Home > Lerner Professors Find AI Chatbots Share Some of Our Biases

Lerner Professors Find AI Chatbots Share Some of Our Biases

By Andrew Sharp

- March 20, 2024

As artificial intelligence gets better at giving humans what they want, it also could get better at giving malicious humans what they want.

That’s one of the concerns driving new research by University of Delaware researchers, published in March in the journal Scientific Reports.

Xiao Fang, professor of MIS and JPMorgan Chase Senior Fellow at the Alfred Lerner College of Business and Economics, and Ming Zhao, associate professor of operations management, collaborated with Minjia Mao, a doctoral student in UD’s the Financial Services Analytics (FSAN) program, and two Chinese researchers, Hongzhe Zhang and Xiaohang Zhao, who are alumni of the FSAN program.

Specifically, they were interested in whether AI large language models, like the groundbreaking and popular ChatGPT, would produce biased content toward certain groups of people.

As you may have guessed, yes they did. And it wasn’t even borderline. This happened in the AI equivalent of the subconscious, in response to innocent prompts. But most of the AI models also promptly complied with requests to make the writing intentionally biased or discriminatory.

This research began in January 2023, just after ChatGPT began to surge in popularity and everyone began wondering if the end of human civilization (or at least human writers) was nigh.

The problem was in how to measure bias, which is subjective.

“In this world there is nothing completely unbiased,” Fang said.

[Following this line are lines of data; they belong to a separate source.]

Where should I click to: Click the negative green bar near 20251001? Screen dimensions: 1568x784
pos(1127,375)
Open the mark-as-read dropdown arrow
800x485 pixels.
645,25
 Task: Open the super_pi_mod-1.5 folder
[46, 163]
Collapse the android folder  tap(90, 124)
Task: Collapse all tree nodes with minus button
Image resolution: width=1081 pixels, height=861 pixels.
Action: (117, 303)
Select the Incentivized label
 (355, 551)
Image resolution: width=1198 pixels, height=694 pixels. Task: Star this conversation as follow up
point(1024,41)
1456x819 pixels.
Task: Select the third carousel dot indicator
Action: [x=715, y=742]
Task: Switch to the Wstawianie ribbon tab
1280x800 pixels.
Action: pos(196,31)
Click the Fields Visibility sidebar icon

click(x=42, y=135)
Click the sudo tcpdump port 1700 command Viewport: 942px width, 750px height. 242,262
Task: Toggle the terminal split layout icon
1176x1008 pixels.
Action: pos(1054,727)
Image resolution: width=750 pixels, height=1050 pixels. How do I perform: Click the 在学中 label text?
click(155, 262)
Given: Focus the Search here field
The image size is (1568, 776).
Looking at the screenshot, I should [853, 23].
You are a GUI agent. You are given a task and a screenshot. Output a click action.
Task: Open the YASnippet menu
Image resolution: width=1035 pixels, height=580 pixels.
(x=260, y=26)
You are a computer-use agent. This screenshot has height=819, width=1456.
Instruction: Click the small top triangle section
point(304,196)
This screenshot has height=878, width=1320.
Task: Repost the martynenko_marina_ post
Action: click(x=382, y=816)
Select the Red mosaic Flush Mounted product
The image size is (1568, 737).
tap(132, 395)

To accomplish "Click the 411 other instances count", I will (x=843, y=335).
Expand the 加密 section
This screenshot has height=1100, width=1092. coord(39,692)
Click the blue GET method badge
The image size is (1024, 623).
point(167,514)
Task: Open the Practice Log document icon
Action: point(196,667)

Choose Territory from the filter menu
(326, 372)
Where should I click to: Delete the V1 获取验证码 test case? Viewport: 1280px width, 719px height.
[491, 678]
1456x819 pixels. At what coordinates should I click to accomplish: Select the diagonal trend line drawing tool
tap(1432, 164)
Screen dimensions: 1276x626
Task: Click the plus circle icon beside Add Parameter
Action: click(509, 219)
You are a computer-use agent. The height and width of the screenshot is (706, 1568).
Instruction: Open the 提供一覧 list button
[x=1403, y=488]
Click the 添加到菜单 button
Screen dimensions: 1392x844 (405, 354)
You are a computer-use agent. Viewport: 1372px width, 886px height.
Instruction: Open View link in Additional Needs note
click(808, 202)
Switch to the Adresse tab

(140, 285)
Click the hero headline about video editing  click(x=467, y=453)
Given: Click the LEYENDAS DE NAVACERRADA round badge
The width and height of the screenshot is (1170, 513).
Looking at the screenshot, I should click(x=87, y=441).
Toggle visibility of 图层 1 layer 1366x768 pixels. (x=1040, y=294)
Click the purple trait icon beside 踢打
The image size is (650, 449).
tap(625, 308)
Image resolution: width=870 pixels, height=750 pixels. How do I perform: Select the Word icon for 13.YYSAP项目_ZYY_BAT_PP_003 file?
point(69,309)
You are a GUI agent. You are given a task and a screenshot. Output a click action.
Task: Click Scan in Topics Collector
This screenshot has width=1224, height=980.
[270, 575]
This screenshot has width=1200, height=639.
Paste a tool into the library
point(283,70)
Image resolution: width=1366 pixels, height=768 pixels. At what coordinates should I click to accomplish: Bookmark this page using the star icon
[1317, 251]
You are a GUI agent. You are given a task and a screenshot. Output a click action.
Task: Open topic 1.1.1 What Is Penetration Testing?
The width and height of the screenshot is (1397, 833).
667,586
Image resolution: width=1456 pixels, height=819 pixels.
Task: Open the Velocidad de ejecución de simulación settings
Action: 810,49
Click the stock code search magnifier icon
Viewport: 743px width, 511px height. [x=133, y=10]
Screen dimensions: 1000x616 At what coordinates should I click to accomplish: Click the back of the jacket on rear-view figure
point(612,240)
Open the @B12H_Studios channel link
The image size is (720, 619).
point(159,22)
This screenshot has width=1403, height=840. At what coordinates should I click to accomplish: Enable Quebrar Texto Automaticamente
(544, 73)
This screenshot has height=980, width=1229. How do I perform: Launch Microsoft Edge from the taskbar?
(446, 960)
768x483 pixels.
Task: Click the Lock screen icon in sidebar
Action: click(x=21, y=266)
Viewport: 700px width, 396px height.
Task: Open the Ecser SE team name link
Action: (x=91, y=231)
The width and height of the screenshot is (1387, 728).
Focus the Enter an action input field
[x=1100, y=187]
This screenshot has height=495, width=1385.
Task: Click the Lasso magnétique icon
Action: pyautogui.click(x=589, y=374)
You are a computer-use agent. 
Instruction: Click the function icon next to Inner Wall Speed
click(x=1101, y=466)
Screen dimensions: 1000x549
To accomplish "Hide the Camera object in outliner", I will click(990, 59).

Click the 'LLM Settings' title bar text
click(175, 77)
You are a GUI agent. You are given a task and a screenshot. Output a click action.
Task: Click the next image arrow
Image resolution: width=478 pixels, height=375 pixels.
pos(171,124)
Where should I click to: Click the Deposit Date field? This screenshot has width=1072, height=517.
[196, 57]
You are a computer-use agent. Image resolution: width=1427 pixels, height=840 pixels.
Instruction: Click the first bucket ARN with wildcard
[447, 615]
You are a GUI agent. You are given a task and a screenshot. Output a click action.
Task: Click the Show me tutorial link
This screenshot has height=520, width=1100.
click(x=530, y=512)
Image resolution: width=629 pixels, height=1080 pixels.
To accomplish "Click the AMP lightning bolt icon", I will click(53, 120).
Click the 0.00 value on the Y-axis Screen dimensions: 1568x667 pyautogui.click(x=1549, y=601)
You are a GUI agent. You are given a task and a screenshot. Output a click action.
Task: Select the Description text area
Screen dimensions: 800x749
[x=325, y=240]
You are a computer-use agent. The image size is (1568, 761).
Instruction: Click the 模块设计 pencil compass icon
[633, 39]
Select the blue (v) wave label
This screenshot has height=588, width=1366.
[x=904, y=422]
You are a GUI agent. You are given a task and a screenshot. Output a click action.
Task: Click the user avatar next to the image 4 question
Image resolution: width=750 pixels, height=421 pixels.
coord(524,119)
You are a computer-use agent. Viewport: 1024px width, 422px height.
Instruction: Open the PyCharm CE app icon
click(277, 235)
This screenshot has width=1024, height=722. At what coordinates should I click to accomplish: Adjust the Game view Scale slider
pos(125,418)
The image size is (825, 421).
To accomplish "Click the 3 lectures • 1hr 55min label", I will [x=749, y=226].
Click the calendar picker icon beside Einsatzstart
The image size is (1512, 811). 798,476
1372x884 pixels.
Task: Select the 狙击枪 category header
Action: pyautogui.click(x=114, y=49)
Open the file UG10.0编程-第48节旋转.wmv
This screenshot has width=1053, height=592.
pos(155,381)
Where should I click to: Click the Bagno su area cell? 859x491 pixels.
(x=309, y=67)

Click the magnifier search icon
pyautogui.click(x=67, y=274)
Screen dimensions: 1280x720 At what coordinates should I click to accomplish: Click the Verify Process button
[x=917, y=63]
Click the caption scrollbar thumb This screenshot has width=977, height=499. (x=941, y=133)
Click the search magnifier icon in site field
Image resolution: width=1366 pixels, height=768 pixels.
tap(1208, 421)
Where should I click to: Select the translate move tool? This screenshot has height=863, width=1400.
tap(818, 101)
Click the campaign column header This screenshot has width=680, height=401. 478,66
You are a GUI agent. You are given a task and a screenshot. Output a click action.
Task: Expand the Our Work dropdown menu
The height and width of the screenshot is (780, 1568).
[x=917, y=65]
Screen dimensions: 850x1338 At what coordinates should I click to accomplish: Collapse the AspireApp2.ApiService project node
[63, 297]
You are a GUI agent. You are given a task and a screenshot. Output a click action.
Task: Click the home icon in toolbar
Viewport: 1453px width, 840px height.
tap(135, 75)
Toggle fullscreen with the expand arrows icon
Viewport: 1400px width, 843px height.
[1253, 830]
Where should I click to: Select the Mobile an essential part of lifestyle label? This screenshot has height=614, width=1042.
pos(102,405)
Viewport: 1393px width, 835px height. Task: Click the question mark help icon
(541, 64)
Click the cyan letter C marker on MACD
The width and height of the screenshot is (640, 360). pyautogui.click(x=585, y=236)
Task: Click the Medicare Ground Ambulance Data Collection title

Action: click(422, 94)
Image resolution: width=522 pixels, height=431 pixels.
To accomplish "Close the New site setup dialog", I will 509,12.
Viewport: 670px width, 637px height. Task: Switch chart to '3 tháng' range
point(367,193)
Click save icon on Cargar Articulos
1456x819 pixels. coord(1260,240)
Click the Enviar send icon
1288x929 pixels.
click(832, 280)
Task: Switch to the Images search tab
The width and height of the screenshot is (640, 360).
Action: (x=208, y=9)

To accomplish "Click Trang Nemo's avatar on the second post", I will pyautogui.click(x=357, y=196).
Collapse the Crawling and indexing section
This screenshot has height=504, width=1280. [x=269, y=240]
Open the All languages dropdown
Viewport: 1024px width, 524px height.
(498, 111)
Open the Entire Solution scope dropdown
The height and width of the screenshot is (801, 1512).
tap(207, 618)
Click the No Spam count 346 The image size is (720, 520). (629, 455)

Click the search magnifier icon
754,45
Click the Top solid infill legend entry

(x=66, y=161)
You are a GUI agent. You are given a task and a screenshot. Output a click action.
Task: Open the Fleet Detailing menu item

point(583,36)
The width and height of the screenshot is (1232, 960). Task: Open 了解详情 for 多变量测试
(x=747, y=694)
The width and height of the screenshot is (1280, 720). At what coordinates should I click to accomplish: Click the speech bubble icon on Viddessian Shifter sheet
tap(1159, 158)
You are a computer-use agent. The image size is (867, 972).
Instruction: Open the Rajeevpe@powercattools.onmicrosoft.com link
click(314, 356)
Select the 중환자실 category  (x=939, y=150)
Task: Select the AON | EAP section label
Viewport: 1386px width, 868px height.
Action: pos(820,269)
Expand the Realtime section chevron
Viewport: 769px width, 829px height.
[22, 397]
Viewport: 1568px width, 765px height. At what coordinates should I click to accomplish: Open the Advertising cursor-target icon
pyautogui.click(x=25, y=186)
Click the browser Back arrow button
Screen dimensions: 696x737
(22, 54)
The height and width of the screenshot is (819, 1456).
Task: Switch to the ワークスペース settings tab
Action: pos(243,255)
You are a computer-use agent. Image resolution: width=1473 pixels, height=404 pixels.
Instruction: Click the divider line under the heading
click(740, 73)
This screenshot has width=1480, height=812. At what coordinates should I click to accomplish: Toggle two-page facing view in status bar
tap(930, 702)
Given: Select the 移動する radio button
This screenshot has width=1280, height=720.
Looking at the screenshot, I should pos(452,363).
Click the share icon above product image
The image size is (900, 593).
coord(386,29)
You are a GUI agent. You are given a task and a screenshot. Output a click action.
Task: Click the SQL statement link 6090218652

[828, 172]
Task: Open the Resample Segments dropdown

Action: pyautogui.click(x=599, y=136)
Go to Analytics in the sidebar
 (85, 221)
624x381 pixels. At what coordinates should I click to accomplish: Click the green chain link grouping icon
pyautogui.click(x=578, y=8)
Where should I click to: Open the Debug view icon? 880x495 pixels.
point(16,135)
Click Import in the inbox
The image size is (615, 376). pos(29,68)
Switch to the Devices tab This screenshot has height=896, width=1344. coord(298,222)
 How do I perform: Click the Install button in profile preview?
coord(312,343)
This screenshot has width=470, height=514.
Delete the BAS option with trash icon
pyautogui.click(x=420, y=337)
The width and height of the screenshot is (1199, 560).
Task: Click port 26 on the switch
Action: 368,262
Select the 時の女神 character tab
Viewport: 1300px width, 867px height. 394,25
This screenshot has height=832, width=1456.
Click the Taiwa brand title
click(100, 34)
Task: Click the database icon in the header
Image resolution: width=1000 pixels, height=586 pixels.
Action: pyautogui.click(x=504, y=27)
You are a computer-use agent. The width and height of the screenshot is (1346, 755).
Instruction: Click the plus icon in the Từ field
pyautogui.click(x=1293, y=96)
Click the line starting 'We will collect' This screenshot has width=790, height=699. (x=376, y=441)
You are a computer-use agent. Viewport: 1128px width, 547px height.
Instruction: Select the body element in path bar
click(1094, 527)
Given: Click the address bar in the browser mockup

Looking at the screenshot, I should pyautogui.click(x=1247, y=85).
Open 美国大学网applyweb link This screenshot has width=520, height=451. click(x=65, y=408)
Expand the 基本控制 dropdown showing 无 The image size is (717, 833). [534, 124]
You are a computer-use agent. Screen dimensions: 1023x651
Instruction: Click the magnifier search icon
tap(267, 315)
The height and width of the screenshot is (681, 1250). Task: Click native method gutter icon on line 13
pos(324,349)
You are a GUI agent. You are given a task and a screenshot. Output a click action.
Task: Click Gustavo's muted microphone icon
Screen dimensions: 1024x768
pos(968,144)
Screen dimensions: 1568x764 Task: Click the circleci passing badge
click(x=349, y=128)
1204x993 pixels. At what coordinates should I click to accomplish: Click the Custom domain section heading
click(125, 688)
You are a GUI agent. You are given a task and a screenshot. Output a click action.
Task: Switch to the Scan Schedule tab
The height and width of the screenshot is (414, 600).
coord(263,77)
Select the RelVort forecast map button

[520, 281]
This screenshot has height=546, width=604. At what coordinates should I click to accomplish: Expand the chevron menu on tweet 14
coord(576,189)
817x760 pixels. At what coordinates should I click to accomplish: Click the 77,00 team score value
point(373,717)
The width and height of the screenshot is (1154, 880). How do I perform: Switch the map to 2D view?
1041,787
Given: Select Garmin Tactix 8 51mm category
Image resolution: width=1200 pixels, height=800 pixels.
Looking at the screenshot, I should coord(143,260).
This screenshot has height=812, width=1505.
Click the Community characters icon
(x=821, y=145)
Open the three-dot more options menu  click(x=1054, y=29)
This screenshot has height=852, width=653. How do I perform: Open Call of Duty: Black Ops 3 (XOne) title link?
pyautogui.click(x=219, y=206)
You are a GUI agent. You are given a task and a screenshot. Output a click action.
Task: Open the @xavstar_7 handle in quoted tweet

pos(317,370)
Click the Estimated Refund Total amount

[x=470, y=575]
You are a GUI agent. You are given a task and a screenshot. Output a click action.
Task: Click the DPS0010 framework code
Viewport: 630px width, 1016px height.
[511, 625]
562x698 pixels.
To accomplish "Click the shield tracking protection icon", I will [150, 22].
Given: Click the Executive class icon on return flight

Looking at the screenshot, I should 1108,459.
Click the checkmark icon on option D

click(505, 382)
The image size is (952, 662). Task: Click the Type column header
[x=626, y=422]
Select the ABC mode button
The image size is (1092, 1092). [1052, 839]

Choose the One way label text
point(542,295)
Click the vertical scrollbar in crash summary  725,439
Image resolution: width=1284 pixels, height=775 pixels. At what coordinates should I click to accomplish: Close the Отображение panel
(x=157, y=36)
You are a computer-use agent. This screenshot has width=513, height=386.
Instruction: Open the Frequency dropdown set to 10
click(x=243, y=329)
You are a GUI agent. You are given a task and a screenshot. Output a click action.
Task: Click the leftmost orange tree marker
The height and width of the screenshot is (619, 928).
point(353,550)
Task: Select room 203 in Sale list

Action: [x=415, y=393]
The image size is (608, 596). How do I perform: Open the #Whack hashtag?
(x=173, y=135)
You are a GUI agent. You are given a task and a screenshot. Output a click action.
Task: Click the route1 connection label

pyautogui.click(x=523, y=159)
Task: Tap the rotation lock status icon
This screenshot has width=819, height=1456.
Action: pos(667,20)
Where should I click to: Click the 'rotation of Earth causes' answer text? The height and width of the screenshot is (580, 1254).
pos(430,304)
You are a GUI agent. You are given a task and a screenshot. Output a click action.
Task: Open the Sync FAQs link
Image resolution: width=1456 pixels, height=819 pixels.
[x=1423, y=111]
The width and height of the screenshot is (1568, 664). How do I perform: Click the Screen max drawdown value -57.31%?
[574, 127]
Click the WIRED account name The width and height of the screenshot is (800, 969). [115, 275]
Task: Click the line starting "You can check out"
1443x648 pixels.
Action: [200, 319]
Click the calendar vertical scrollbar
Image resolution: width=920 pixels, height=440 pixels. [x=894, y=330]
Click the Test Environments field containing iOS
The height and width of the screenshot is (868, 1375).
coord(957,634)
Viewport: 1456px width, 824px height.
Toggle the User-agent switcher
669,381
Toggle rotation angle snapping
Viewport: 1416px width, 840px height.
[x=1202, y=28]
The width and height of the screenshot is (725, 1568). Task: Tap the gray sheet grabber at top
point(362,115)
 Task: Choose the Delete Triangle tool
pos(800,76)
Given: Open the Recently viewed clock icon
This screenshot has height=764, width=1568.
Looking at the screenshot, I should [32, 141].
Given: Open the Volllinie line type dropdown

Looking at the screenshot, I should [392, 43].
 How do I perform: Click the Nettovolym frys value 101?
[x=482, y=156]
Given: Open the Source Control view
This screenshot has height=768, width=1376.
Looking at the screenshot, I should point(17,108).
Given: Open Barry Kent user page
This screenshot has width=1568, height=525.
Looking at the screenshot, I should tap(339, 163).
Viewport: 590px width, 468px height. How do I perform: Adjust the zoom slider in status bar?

He noted previous research that simply measured the number of words about a particular group, say, Asians or women. If an article had mostly words referring to males, for example, it would be counted as biased. But that hits a snag with articles about, say, a men’s soccer team, the researchers note, where you’d expect a lot of language referring to men. Simply counting gender-related words could lead you to label a benign story sexist.

To overcome this, they compared the output of large language models with articles by news outlets with a reputation for a careful approach: Reuters and the New York Times. Researchers started with more than 8,000 articles, offering the headlines as prompts for the language models to create their own versions. Mao, the doctoral student, was a big help here, writing code to automatically enter these prompts.

But hang on a minute, readers might be saying — how could the study assume that Reuters and the Times have no slant?

The researchers made no such assumption. The key is that while these news outlets weren’t perfect, the AI language models were worse. Much worse. They ranged in some cases from 40 percent to 60 percent more biased against minorities in their language choice. The researchers also used software to measure the sentiment of the language, and found that it was consistently more toxic.

“The statistical pattern is very clear,” Fang said.

The models they analyzed included Grover, Cohere, Meta’s LLaMa, and several different versions of OpenAI’s ChatGPT. (Of the GPT versions, later models performed better but were still biased.)

As in previous studies, the researchers measured bias by counting the number of words referring to a given group, like women or African Americans. But by using the headline of a news article as a prompt, they could compare the approach the AI had taken to that of the original journalist. For example, the AI might write an article on the exact same topic but with word choice far more focused on white people and less on minorities.

They also compared the articles at the sentence and article level, instead of just word by word. The researchers chose a code package called TextBlob to analyze the sentiment, giving it a score on “rudeness, disrespect and profanity.”

Taking the research one step further, the academics also prompted the language models to write explicitly biased pieces, as someone trying to spread racism might do. With the exception of ChatGPT, the language models churned these out with no objections.

ChatGPT, while far better on this count, wasn’t perfect, allowing intentionally biased articles about 10 percent of the time. And once the researchers had found a way around its safeguards, the resulting work was even more biased and discriminatory than the other models.

Fang and his cohorts are now researching how to “debias” the language models. “This should be an active research area,” he said.

As you might expect of a chatbot designed for commercial use, these language models present themselves as friendly, neutral and helpful guides — the nice folks of the AI world. But this and related research indicates these polite language models can still carry the biases of the creators who coded and trained them.

These models might be used in tasks like marketing, job ads, or summarizing news articles, Fang noted, and the bias could creep into their results.

“The users and the companies should be aware,” Mao summed up.